After the breakup, the girl roared hysterically, how much love she loved, how painful the parting was
author:Moved China to remember
In my heart, love is sacred and inviolable. However, a recent incident has made me doubt this sacredness. My boyfriend turned out to be a peripheral girl, and I really can't stand his behavior.
We had a great time. At that time, we loved each other deeply and shared the joys and pains together. I treat him as my closest person and I give him all my best. We have planned the future together and dreamed of a better life together.
However, it was all shattered by his betrayal. When I found out he was with the other girls, my heart was like a knife. I don't understand why he did this, how he could treat me so cruelly.
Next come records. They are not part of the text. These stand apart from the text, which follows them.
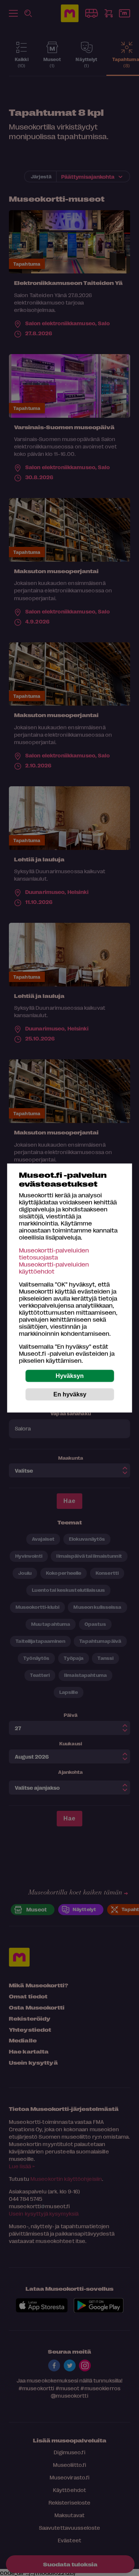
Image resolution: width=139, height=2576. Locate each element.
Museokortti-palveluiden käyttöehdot (54, 1268)
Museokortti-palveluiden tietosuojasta (54, 1254)
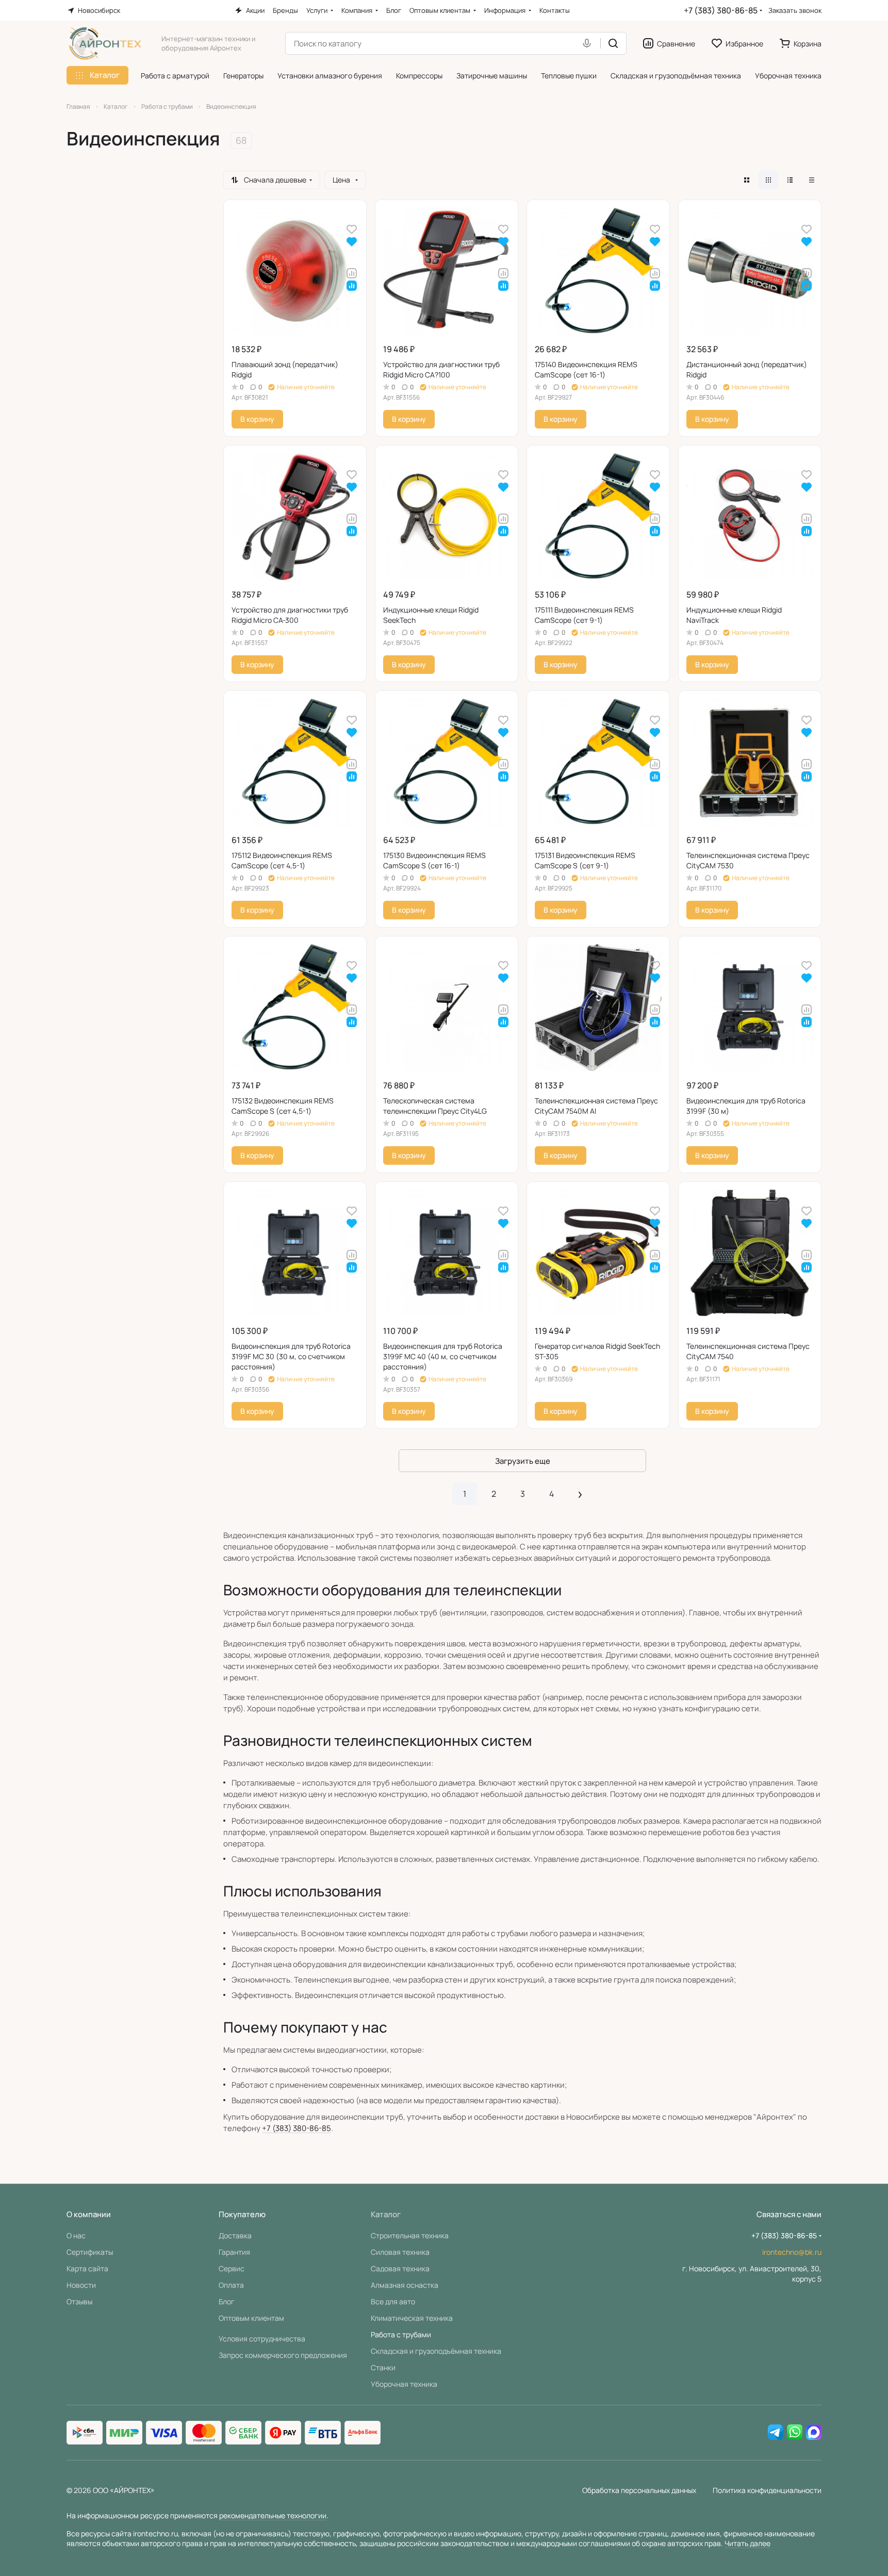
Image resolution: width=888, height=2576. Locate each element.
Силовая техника (400, 2252)
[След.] (580, 1493)
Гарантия (234, 2252)
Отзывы (79, 2301)
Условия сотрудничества (262, 2338)
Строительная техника (410, 2235)
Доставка (235, 2235)
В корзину (257, 419)
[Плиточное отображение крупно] (747, 180)
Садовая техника (400, 2268)
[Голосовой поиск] (589, 43)
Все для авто (393, 2301)
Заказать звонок (794, 10)
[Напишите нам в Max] (813, 2432)
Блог (227, 2301)
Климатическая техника (412, 2318)
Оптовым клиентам (251, 2318)
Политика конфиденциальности (767, 2490)
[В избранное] (351, 228)
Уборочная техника (404, 2384)
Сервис (231, 2268)
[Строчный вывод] (790, 180)
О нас (76, 2235)
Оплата (231, 2285)
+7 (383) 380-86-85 (721, 10)
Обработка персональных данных (639, 2490)
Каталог (386, 2214)
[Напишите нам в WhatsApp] (794, 2432)
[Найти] (613, 43)
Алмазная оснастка (404, 2285)
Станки (383, 2367)
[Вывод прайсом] (811, 180)
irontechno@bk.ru (791, 2252)
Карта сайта (87, 2268)
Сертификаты (90, 2252)
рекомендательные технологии (272, 2515)
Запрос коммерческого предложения (283, 2355)
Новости (81, 2285)
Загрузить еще (522, 1461)
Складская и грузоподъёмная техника (436, 2351)
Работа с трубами (401, 2334)
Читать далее (747, 2543)
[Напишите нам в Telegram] (775, 2432)
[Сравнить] (351, 272)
I really loved him, I always thought we were going to go on forever, but now it seems that it was all fake. I decided to break up with him and stay away.
I know it's hard, but it's the only thing I can do. I don't want to hurt myself any more. When I parted, my heart was like a knife. The person I once loved dearly would leave me in this way. I really can't accept this fact. This was the last time I talked to him. He didn't apologize from beginning to end, and said that he would propose to me and marry me home. I really want to laugh out loud, how can he be so hypocritical?
He knew he had made a mistake, but he was still lying to cover it up. I found out that he was really a very good liar. Goodbye, my favorite one. I hope you can find happiness that truly belongs to you. But remember that you have once broken a girl's heart, and don't let her get hurt any more.
We stopped contacting each other and were strangers ever since. Although I was in pain, I knew it was the best option. I won't let myself get into this quagmire again. I will try to make myself stronger and more independent. I know that there are many beautiful things in this world waiting for me to discover. I will continue to move forward and find my own happiness.